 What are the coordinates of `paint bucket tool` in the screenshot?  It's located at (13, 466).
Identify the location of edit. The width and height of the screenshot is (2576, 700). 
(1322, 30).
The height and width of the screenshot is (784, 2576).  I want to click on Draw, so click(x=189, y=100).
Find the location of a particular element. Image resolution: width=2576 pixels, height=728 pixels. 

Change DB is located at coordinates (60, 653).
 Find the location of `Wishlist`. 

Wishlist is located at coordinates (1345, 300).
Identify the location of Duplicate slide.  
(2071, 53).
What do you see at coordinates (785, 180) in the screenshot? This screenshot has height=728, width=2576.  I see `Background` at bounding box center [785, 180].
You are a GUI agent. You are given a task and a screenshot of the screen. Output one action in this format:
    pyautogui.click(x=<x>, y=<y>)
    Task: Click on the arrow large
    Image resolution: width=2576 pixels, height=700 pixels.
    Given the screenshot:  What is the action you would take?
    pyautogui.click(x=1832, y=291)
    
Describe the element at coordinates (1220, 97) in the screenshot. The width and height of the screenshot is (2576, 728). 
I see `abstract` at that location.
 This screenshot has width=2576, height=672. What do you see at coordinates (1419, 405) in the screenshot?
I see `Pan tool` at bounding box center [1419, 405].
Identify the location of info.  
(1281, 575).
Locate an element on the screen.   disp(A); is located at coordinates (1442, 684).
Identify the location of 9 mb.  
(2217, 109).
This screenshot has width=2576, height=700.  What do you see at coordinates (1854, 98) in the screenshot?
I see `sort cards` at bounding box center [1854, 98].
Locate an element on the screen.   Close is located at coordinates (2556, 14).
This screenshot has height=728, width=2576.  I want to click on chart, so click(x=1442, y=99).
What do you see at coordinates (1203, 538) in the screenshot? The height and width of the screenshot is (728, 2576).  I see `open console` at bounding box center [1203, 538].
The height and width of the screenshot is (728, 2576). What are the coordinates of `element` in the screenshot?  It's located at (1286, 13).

■ ■ ■ ■ ■

## Requirement
Copy out every row above word for word, keeping the line breaks, spacing, and punctuation unchanged.

## Written answer
 What are the coordinates of `paint bucket tool` in the screenshot?  It's located at (13, 466).
Identify the location of edit. The width and height of the screenshot is (2576, 700). 
(1322, 30).
The height and width of the screenshot is (784, 2576).  I want to click on Draw, so click(x=189, y=100).
Find the location of a particular element. Image resolution: width=2576 pixels, height=728 pixels. 

Change DB is located at coordinates (60, 653).
 Find the location of `Wishlist`. 

Wishlist is located at coordinates (1345, 300).
Identify the location of Duplicate slide.  
(2071, 53).
What do you see at coordinates (785, 180) in the screenshot? This screenshot has height=728, width=2576.  I see `Background` at bounding box center [785, 180].
You are a GUI agent. You are given a task and a screenshot of the screen. Output one action in this format:
    pyautogui.click(x=<x>, y=<y>)
    Task: Click on the arrow large
    Image resolution: width=2576 pixels, height=700 pixels.
    Given the screenshot:  What is the action you would take?
    pyautogui.click(x=1832, y=291)
    
Describe the element at coordinates (1220, 97) in the screenshot. The width and height of the screenshot is (2576, 728). 
I see `abstract` at that location.
 This screenshot has width=2576, height=672. What do you see at coordinates (1419, 405) in the screenshot?
I see `Pan tool` at bounding box center [1419, 405].
Identify the location of info.  
(1281, 575).
Locate an element on the screen.   disp(A); is located at coordinates (1442, 684).
Identify the location of 9 mb.  
(2217, 109).
This screenshot has width=2576, height=700.  What do you see at coordinates (1854, 98) in the screenshot?
I see `sort cards` at bounding box center [1854, 98].
Locate an element on the screen.   Close is located at coordinates (2556, 14).
This screenshot has height=728, width=2576.  I want to click on chart, so click(x=1442, y=99).
What do you see at coordinates (1203, 538) in the screenshot? The height and width of the screenshot is (728, 2576).  I see `open console` at bounding box center [1203, 538].
The height and width of the screenshot is (728, 2576). What are the coordinates of `element` in the screenshot?  It's located at (1286, 13).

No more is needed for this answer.